There is an intense interest in understanding when (hopefully not whether) the recession will turn around. People are trading predictions—worst I’ve heard: a 70 percent chance of depression lasting four to five years. A truly disorienting series of months has given us all a strong desire for clarity, certainty, and hope. We need to gain our bearings.
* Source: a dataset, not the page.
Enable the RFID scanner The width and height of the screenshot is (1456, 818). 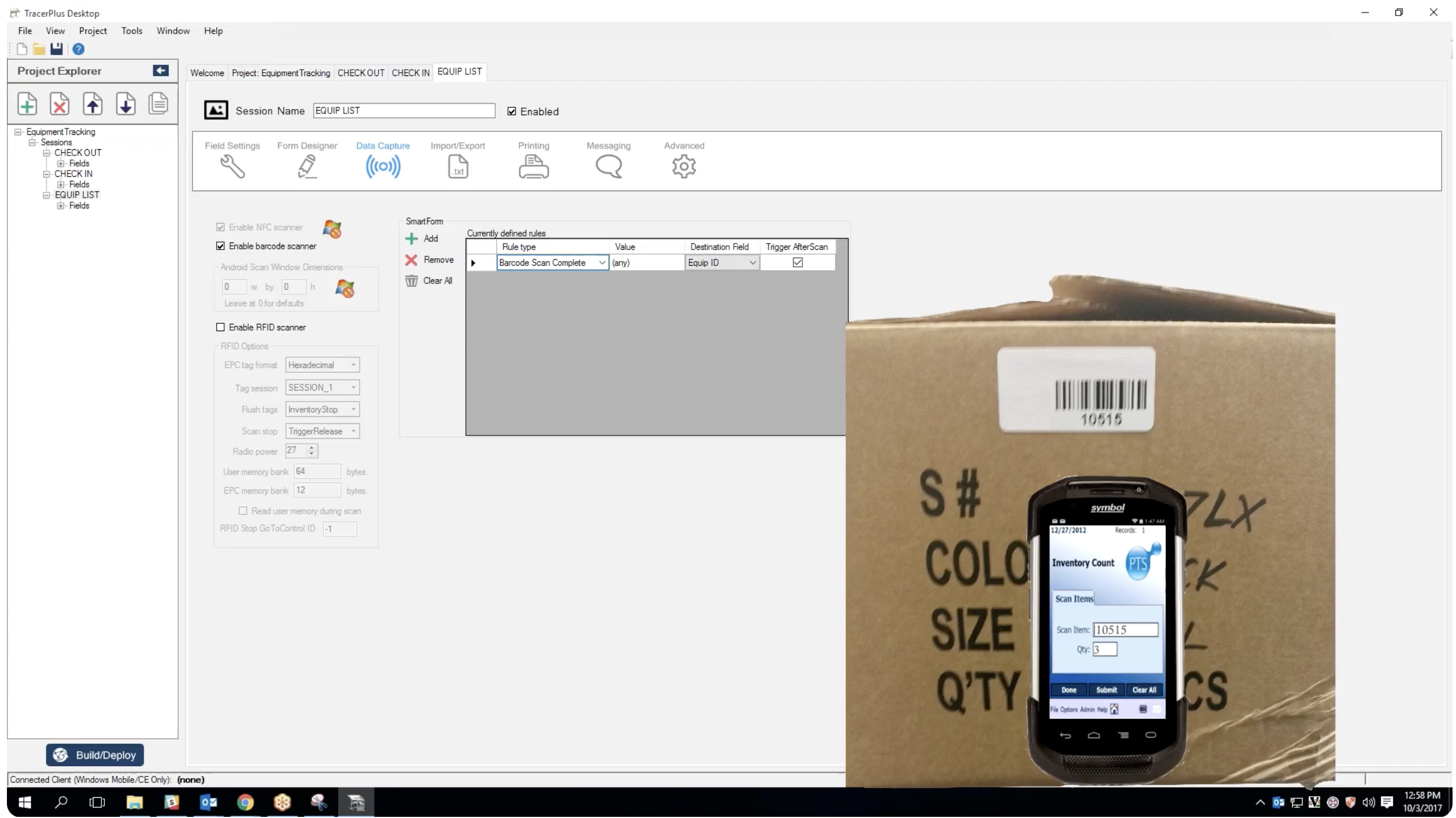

After three days, I haven’t heard much that gives me particular clarity about the road ahead. And the most convincing forecasts are ones that include, “I don’t really know.”

A few more observations:

  • If there were an apparel index measuring the mood of the crowd—where formal attire correlates with a more somber attitude—this Davos is by far the most serious of the five I’ve attended. I would guess that more than half the men are wearing ties, which is probably twice as many as in years past. Conventional wisdom is that people want to be seen to be working here, given all the distress away from the mountain.
  • Bill Clinton, who skipped last year to campaign for Hillary, is back—and he’s working the crowds. Clinton held a reception for the Clinton Global Initiative (seen by many as a competitor to the WEF) at the beautiful Kirchner art museum in Davos. This looks to be an attempt to re-imagine some of his activities after the tumultuous 2008 campaign.
  • The walkout of Turkish Prime Minister Recep Tayyip Erdogan has roiled Davos. The rare public display of anger appears to be reverberating far from Switzerland, marking a deterioration in relations between Israel and Turkey over Gaza.
  • The plenary on climate, “The Road to Copenhagen,” was more encouraging. There was considerable agreement among Al Gore, Shell CEO Jeroen van de Veer, Danish Prime Minister Anders Fogh Rasmussen, and UN climate chief Yvo de Boer. Asked by a New York Times columnist what they wanted out of Copenhagen, the consistent response was 2050 targets, intermediate targets, and involvement of the United States, the EU, China, India, and other major emerging nations. Important divisions remain—Van de Veer promoted carbon capture and sequestration, while Gore dismissed it as a solution in the near and medium term—but there was more agreement than disagreement.
  • The Obama administration was represented by Senior Advisor Valerie Jarrett. Speaking from prepared remarks, and taking no questions, her main message seemed to be that America is back in the cooperation business again. The American delegation is quite small, probably because Washington is more focused on the stimulus bill. There has been a pretty one-sided debate here, though, with most voices blaming the United States for the global recession. There is likely some truth to that, though it’s also worth remembering that the chatter at Davos was all about how the world economy had decoupled from the United States. Both things can’t be true. It will be interesting to see if the United States has too little or too much influence when Davos 2010 rolls around.